AN ANDOVER man is swapping adventuring for advocacy as he offers his backing a new Army-led campaign.

Jordan Wylie will be lending his support to the British Army’s ‘Skills for Life’ campaign where he will be an advocate, promoting the skills that soldiers take into civilian life after their military career.

The campaign comes about as a result of a new polling which suggests that only 54 per cent of people believe the Army invests in its personnel, and only one in five believe it supports veterans.

Jordan, who left education early with no qualifications to join the British Army at 16 years old, served 10 years in the military with the King’s Royal Hussars.

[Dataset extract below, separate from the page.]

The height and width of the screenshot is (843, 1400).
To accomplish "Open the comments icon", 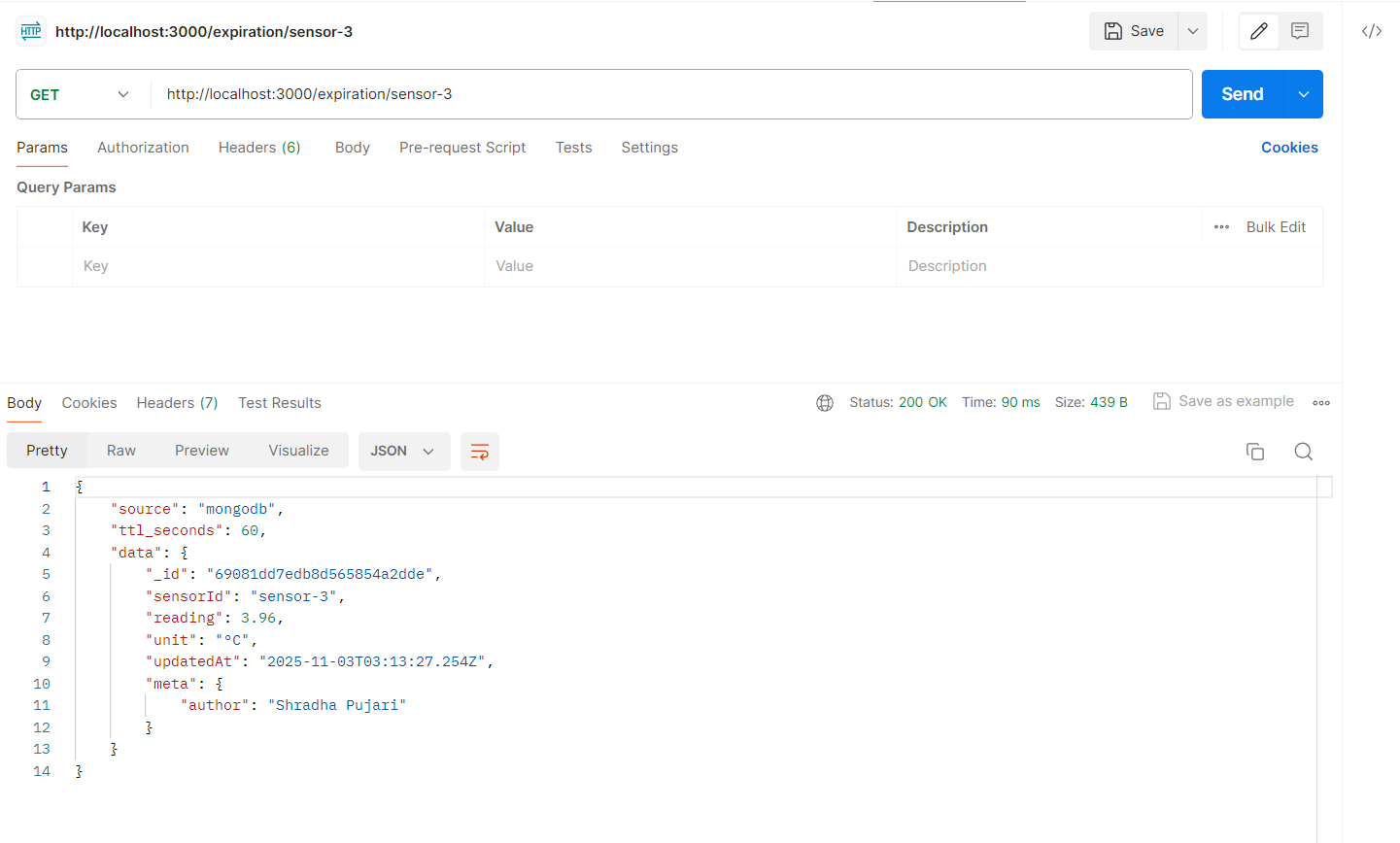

The Army is well known for training its soldiers to serve on operations around the world, but military skills are not the only thing that soldiers learn and this is something the new campaign Jordan is involved in is seeking to highlight.

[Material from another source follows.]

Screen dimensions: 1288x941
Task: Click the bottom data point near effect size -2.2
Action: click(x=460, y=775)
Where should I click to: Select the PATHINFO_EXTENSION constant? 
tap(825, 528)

Jordan said: “The Army gave me confidence, but it also gave me practical skills that helped me build a career after leaving. I think a lot of people won’t be aware of how much the Army does to train its soldiers in all sorts of skills, which is why this campaign is so important.”

As well as highlighting these occupational skills, the new campaign will promote the values with which soldiers leave the Army, such as courage, discipline, and respect for others.

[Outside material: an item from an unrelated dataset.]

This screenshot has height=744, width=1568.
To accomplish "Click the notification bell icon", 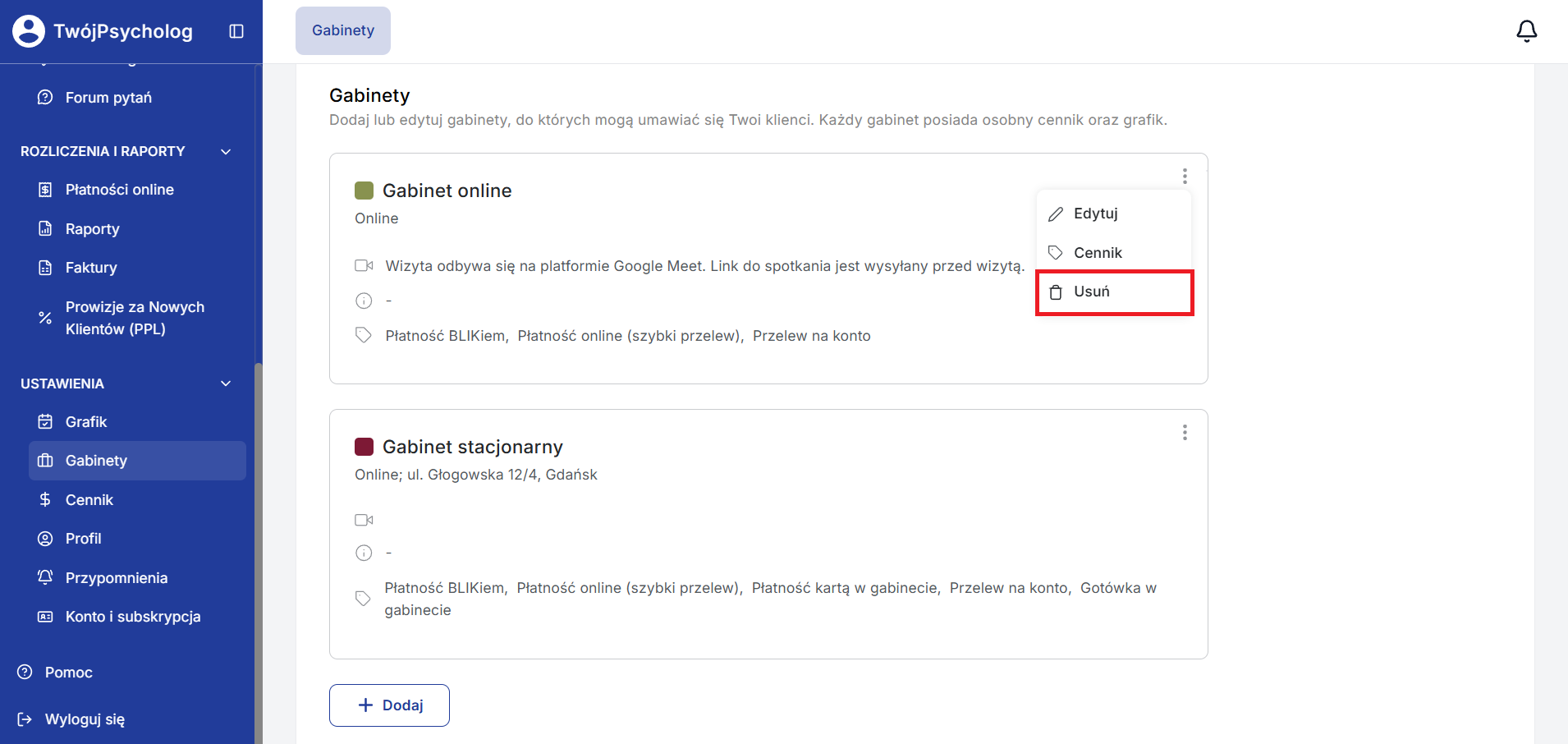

Jordan added: “The biggest thing for me about the British Army was the core values because they are the same six core values that I try to carry with me every day.

“I use them as a decision-making tool in everything I do and I try to spread them and encourage the next generation to do the same.”

Since leaving the army, Jordan has become an author, TV host, extreme adventurer and philanthropist, and last October he became the first person in history to row solo and unsupported across the most dangerous strait of water on the planet between the Horn of Africa and Yemen.

Jordan said: “I started the running and ‘rowing dangerously’ projects specifically to show people in the UK mainly cadets and school children that actually you can achieve anything you want in life if you truly believe it and are prepared to work hard and make the sacrifices required.

“I am a big advocate of embracing the spirit of adventure and getting outside for better mental health and well-being, this was something I learnt as a soldier.

“Also, I wanted to show people that if we all give a little bit and we try and make a difference we can have a huge impact on a global scale.”